Я могу себя любить.
Я могу себя ненавидеть.
Я могу себя избегать.
Я могу вытеснять себя в подсознание.
Я могу быть «внутренним ребенком» и его же исцелять.
Я могу быть жертвой, палачом, спасателем.
Я могу даже сделать расстановку по Хеллингеру и разделить себя на всех моих предков и родственников вплоть до волосатого кроманьонца.
А потом выяснять между нами отношения.
Я могу быть одним-единственным и неделимым на части.
Я могу быть даже несуществующим, хотя это и трудно.
Короче говоря: ничто не мешает мне встречаться с собой самим во всех мыслимых и немыслимых констелляциях (на ум приходит Камасутра).
Так что же мешает мне понять, что любая встреча происходит исключительно между мной и мною же?

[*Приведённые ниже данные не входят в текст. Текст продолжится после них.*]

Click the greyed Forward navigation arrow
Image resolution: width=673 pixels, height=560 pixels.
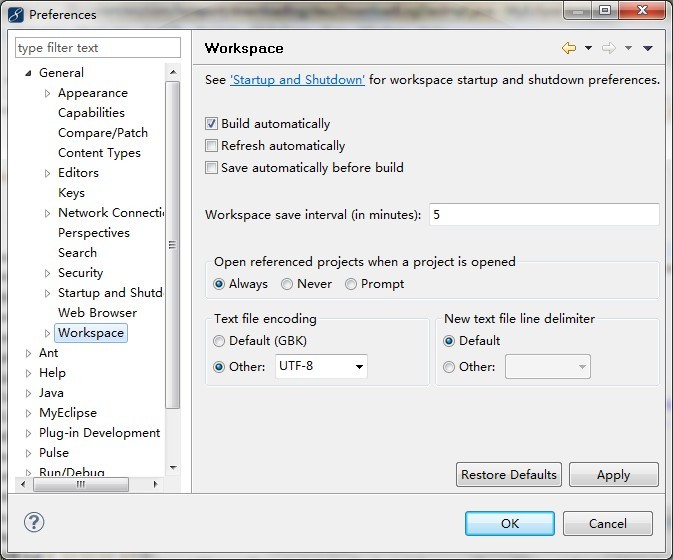click(x=609, y=48)
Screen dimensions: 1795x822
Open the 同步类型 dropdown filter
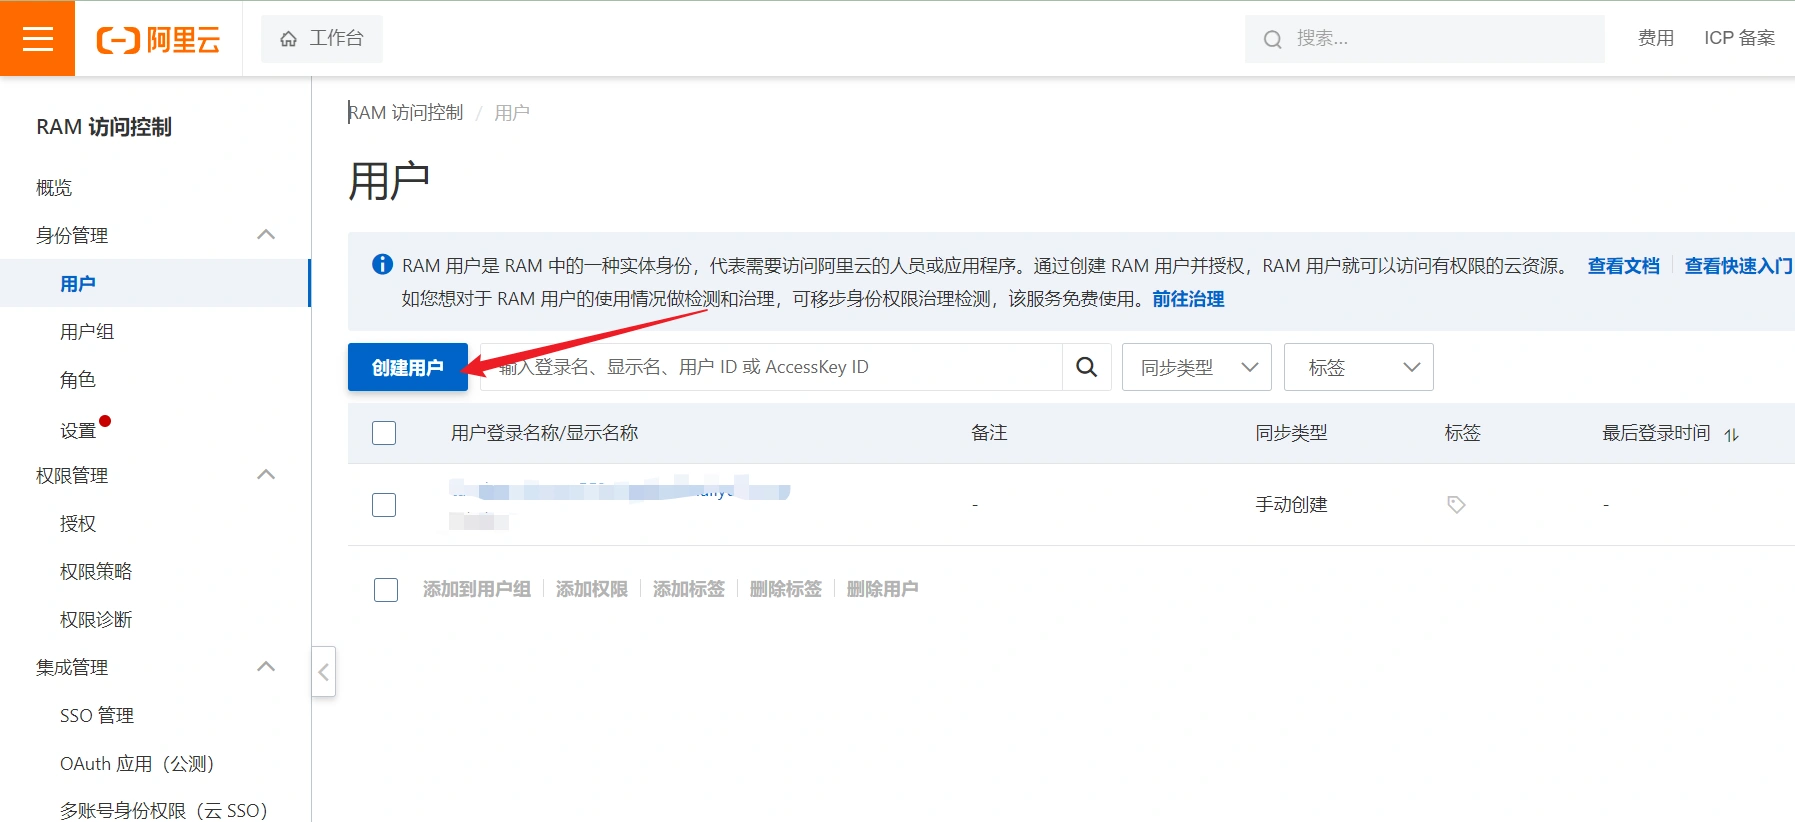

Глядя в зеркало, я вижу себя. И тот, кто глядится в зеркало, — тоже я.
Разве нас от этого становится двое?
Впрочем, один без второго — это даже не один…
Есть такая каббалистическая притча:
Четверо вошли в Пардес (аналог Царствия Небесного). Один ослеп. Другой онемел. Третий обезумел. А Рабби Акива встретил самого себя.
Всего-то навсего. Как он, наверное, был разочаровн! Ведь даже там — все то же самое.
Я принимаю свое собственное отражение в зеркале за кого-то другого. И начинаю думать, что этот «другой» и есть я. Собственно, я не грешу против истины. Я просто тычу пальцем в зеркало и говорю: «Это я.» Как будто тот, кто тычет, — это кто-то еще. Я не могу быть тем, что я вижу, — так подсказывает мне рассудок. А кто в зеркале? Мне объясняют: это «персонаж», который мне «снится». Я должен «проснуться» от «персонажа», и я буду свободен (от него). Или: я должен прекратить попытки «разбудить» свое отражение в зеркале, ибо это крайне смешно и нелепо.
Так ведь самое смешное и самое нелепое — это полагать, что в зеркале — не я!
Здесь нет никакого коана, никакой загадки. Здесь нет даже реально существующего «зеркала», на которое можно в случае чего пенять. Перефразируя песню: «Гляжусь в себя, как зеркало...» И при этом вступаю с собой в отношения.